Degarelix has been approved by the FDA for treating Advanced Prostate Carcinoma (Stage D).
When administered subcutaneously, degarelix develops a depot that releases slowly into the bloodstream. It binds to plasma proteins significantly and distributes widely, with a volume of distribution of 1 L/kg. Peptide hydrolysis occurs during metabolism, but CYP450 is not involved. Urine (20–30%) and faeces (70–80%) are the primary routes of elimination.
The most common side effects of Degarelix include injection site reactions (pain, swelling, redness), weight gain, hot flashes, increased liver enzymes, and low sexual desire.
Degarelix is available as a powder for injection.
The molecule is available in Germany, the United States, Canada, France, Italy, the United Kingdom, Australia, and Japan.
Degarelix is an antineoplastic agent belonging to the pharmacological class of Gonadotropin-releasing hormone (GnRH) antagonists.
By competitively inhibiting GnRH receptors in the pituitary gland, degarelix stops the release of follicle-stimulating and luteinizing hormones (LH). Decreased LH inhibits the release of testosterone, which slows the growth and shrinks the size of prostate cancers.
Degarelix exhibits its onset of action within three days.
Degarelix reaches its peak plasma concentration within two days, particularly with the loading dose.
Injectable solutions: To be administered parenterally as applicable.
The physician recommends the frequency, and the course duration, it can be taken with or without food.
Prostate cancer: In males, the prostate gland, a small walnut-sized organ, produces seminal fluid that nourishes and transports sperm. Degarelix rapidly suppresses testosterone production, an essential hormone driving the growth of prostate cancer, and so effectively treats hormone-dependent advanced prostate carcinoma (Stage D). It quickly lowers testosterone levels, providing immediate symptom relief and delaying the course of the illness.

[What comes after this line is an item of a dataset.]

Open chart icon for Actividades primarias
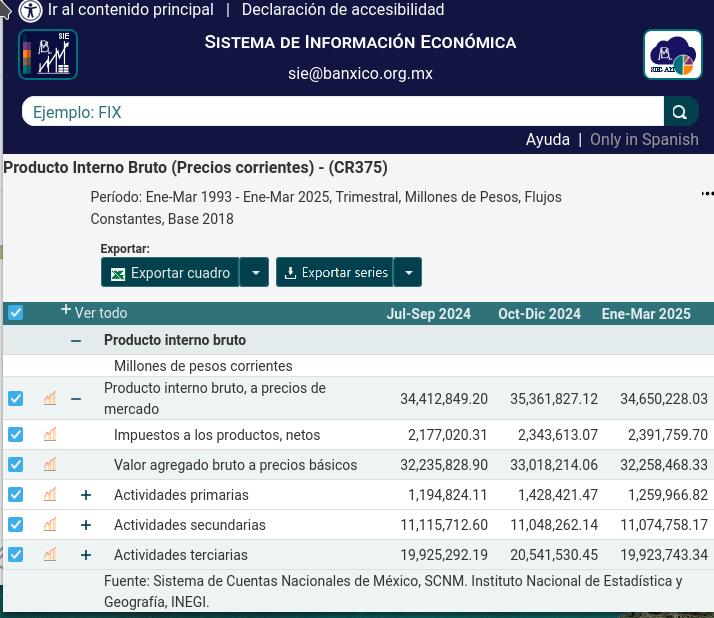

Degarelix is indicated in the following health conditions:
- For treatment of advanced hormone-dependent prostate cancer in adult male patients.
- In combination with radiotherapy for treatment of hormone-dependent prostate cancer that is both locally advanced and at high risk.
- In those patients with high-risk localized or locally advanced hormone-dependent prostate cancer, as a neoadjuvant treatment before radiotherapy.
Parenterally: Administer Degarelix by injecting subcutaneously into the abdominal wall. The initiation pack contains six millilitres of sterile water for the injection diluent and two vials, each holding 120 mg. Take 3 mL of the diluent, pour it into a vial, and stir to combine. Give the reconstituted solution within an hour, and then administer the second injection at a different site, following the same procedure. The maintenance pack contains one vial containing 80 mg and 4.2 millilitres of diluent. To achieve an 80 mg dose, reconstitute with 4.2 mL and remove 4 mL. Adhere to aseptic procedures to ensure correct drug integrity and avoid contamination. To prevent reactions, rotate the injection sites.
The dosage and duration of treatment should be as per the treating physician's clinical judgment.
Degarelix is available as a powder for injection.
Dose Adjustment in Adult Patients:
Hormone-dependent Advanced Prostate Carcinoma (Stage D)
In two separate injections of 120 mg each, the loading dose is 240 mg as a 40 mg/mL solution.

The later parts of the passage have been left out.